“If you’re not in a hot spot, there are still supplies being computed into the system because 50 percent of what lands on one of those planes is going to different locations throughout the country,” she said.
For many communities, that is not nearly enough.
The inspector general for the Department of Health and Human Services released a report this month showing widespread shortages of protective gear at hospitals. In Montana, Mr. Bullock said two-thirds of the state’s hospitals reported receiving shipments of supplies that were less than what they had ordered or the shipments were outright canceled.
The state has received 78,000 N95 masks from the federal government, a sliver of the 550,000 Mr. Bullock said the hospitals needed.
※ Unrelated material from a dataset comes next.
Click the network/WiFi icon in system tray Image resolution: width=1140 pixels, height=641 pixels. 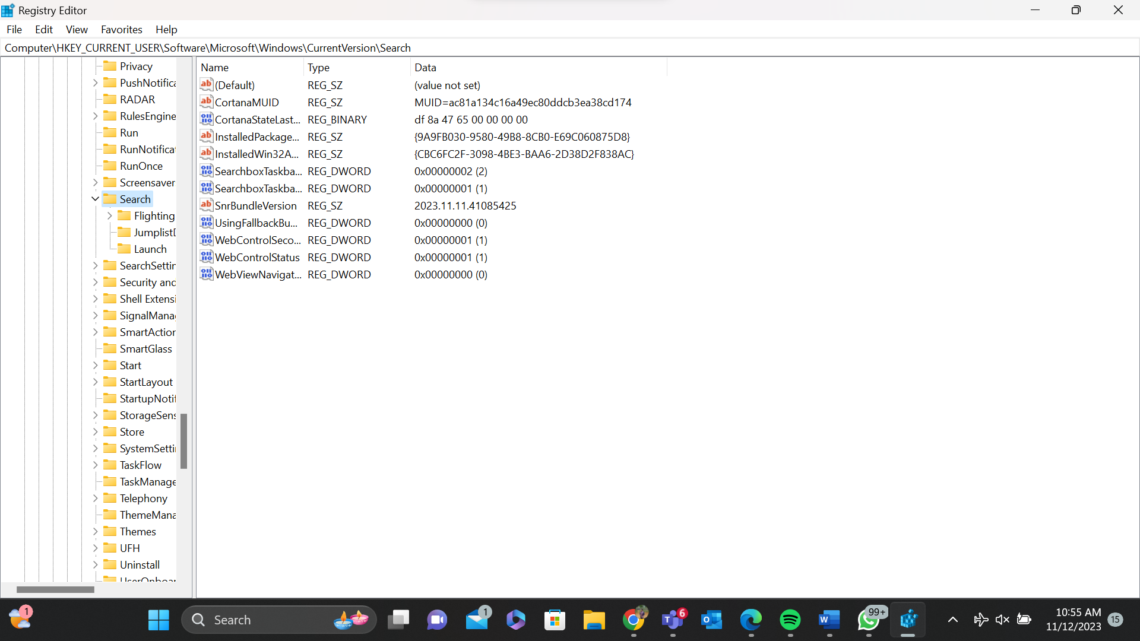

Without federal assistance, the state government has been forced to enter a new market and has faced increasing competition from other states and hospitals. Mr. Bullock recently had to ask North Dakota for 50,000 masks.
“It leaves us at the bottom of the bucket,” Mr. Bullock said of the distribution system.
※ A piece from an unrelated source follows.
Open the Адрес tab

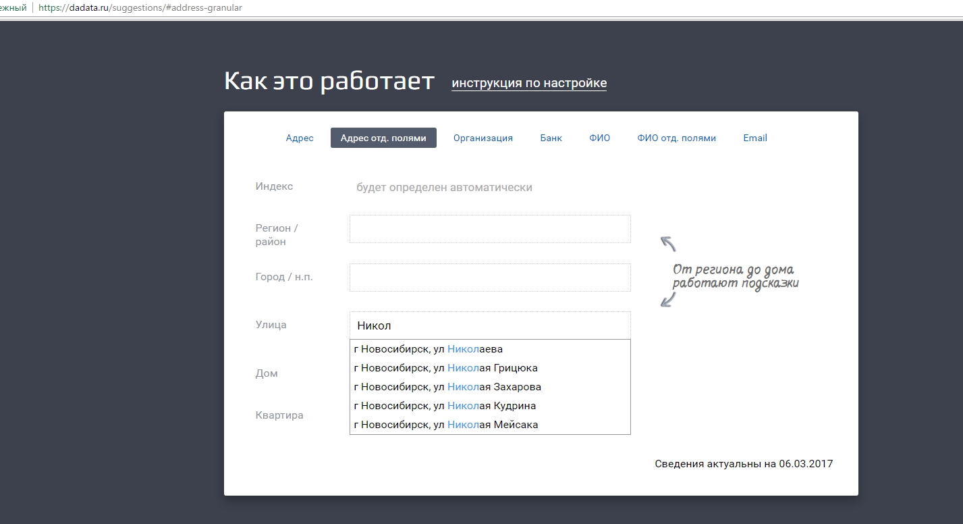coord(300,138)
Dr. Scott Ellner, the chief executive of Billings Clinic, a health care system in Montana, said the system did receive materials from the federal government, but “that has really slowed to a trickle at this point.”
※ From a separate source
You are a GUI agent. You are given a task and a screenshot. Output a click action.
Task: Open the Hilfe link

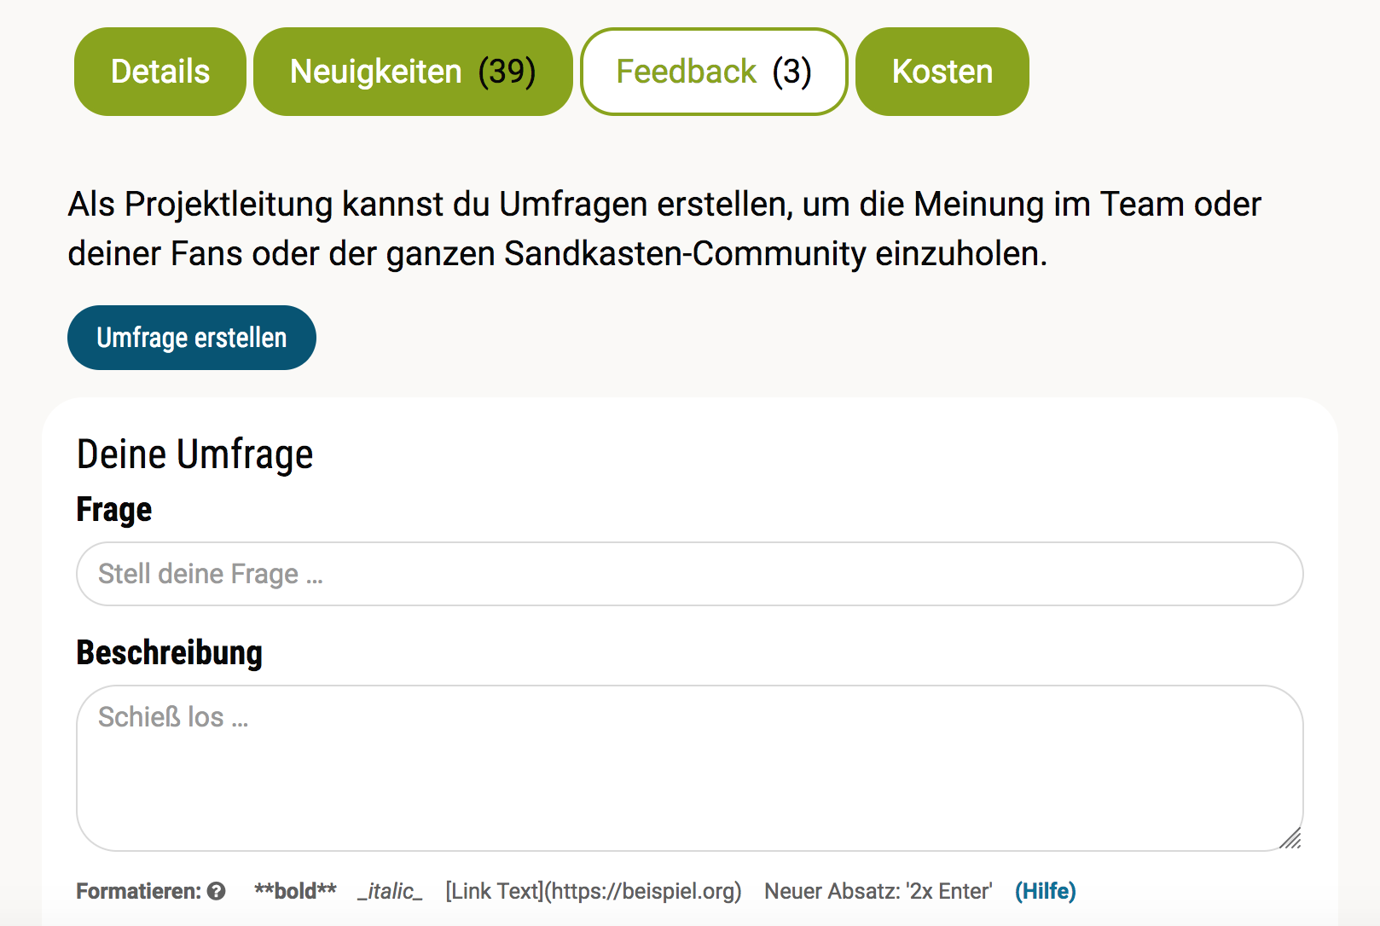[1045, 891]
“We are aware that equipment is now being diverted to other hot spots,” he said.
Dr. Ellner’s staff has been forced to solicit public schools, dentists’ offices and universities for 3-D printers to make additional masks. A ski company produced molds for thousands of masks, and a fishing company made gowns for hospital workers.
“There’s a point where you can only reuse your equipment so much to where it’s not necessarily doing what it’s supposed to be doing,” Dr. Ellner said. “It’s not preventing the spread but creating risk, not just for hospital workers but for transmissions to other patients in the hospital.”
Dr. Lisa Moreno, a professor of emergency medicine at the Louisiana State University Health Sciences Center in New Orleans, said she had gained hope that infection rates in her devastated region had plateaued. But she added that when she was not working in an emergency room, she had faced “astronomical” costs for protective gear in the private market.